Feeling uncomfortable down there is not as uncommon (or embarrassing) as you might think, so good on you for being proactive about seeking answers.

But it is a sign that something is going on that needs your attention—or at least a little TLC.

A swollen vagina could be caused by a bunch of different things. It’s not always a one-size-fits-all problem. But rest easy—most causes are pretty benign.

Below, find the most common culprits behind a swollen vagina or vulva, what you can do about it, and when to see a doctor, according to Pharmacist Montana Grenfell.

Allergic reaction 

Allergic reactions can occur almost anywhere on your body, including your vagina. Like anything, symptoms will differ however some common ones include inflammation, itching, burning or irritation, bumps, blisters, or pain during urination or sex.

If you suspect an allergic reaction, stop using the product or wearing the item of clothing that may be causing irritation. You should also try to limit your exposure to irritants that can cause further harm including vaginal sprays or douches, and perfumed sanitary products, soaps or toilet paper.  

Yeast infection 

Yeast infections, or vaginal thrush, is extremely common – it’s estimated that 3 out of 4 women will get more than two vaginal yeast infections in their lifetime.

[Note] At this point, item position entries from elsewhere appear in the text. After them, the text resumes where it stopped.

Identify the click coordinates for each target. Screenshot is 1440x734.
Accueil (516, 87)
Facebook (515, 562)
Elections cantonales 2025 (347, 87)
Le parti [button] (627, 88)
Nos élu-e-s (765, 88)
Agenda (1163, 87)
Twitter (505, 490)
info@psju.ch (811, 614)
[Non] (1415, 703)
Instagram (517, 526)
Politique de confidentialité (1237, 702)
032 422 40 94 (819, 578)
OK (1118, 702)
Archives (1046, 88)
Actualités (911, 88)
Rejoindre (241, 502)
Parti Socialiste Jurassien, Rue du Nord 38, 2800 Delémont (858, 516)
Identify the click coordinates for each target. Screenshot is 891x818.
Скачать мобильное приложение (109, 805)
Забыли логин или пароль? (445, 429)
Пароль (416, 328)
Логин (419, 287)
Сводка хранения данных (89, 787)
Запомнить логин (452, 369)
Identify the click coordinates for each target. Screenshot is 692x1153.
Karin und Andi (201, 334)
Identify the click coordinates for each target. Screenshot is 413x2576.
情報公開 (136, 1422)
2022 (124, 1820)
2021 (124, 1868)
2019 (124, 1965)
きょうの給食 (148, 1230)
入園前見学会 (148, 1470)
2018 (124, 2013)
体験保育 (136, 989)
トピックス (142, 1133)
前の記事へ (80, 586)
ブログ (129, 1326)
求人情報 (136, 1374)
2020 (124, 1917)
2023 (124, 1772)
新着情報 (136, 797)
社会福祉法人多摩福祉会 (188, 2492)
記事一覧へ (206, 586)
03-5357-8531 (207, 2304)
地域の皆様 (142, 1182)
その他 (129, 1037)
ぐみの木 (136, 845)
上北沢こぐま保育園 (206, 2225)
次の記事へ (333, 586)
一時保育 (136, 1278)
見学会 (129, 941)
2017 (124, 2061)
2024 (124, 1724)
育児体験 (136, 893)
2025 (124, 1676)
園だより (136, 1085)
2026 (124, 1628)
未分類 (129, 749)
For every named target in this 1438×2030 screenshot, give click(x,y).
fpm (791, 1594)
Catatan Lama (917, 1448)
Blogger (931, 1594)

A yeast infection is a fungal infection that can occur if there’s an overgrowth of Candida fungus in the vagina, which can result from anything from antibiotics to pregnancy. In addition to vaginal swelling, some other common symptoms include thick white vaginal discharge, a burning sensation during urination or sex and pain in the vulva.

There’s plenty of over-the counter antifungal vaginal creams and ointments that can quickly alleviate the symptoms. A good example is APOTEX Apo-Clotrimazole 3 Day Cream, which targets the candidiasis build up directly.

If you find your symptoms aren’t disappearing with over-the-counter treatments, visit your doctor. Depending on your symptoms, your doctor may prescribe either a single-dose or multi-dose oral antifungal medication. They may also recommend maintenance therapy if you have recurring yeast infections.

Bad genital hygiene 

It goes without saying that the vagina is a very sensitive area and maintaining the wellbeing and cleanliness of this area is absolutely vital to preventing reactions, disorders and irritations, like itchiness and swelling.

Some ways to maintain good genital hygiene include making sure to wipe from front to back after going to the bathroom to prevent the spread of faecal bacteria to your vagina, avoiding harsh soaps, scented soaps and tampons.

Try Cottons Light Tampons, which are made from 100% chemical-free cotton (plus, they’re good for the environment). Also opt for cotton underwear, as they will allow your genital area to breathe and will prevent yeast from growing. Lastly, don’t douche. When you douche, you’re removing the good bacteria from your vagina. This allows the bad bacteria to overgrow and leads to vaginitis. 

Sexually transmitted disease 

Whilst it’s not the ideal outcome, swelling is a common symptom of a few different STIs including chlamydia, gonorrhoea, and genital herpes – so it’s worth visiting your doctor to rule out this possibility first before pursuing different treatment options. To avoid contracting an STI in the first place, always use a latex condom, this will prevent sexual infections from spreading.  

Lastly, so you’re not caught off guard, here are some questions that the doctor or licensed health care professional will ask you to help diagnose your condition: 

  • When did you first notice your vaginal swelling?
  • Is it painful?
  • Have you changed soaps or detergents lately or started using any feminine hygiene products?
  • Have you had vaginal swelling before?
  • Is there anything that seems to make it better or worse?
  • Do you have any other symptoms?
  • What medications are you taking?

*Any information published on this website or by this brand is not intended as a substitute for medical advice, and you should not take any action before consulting with a healthcare professional.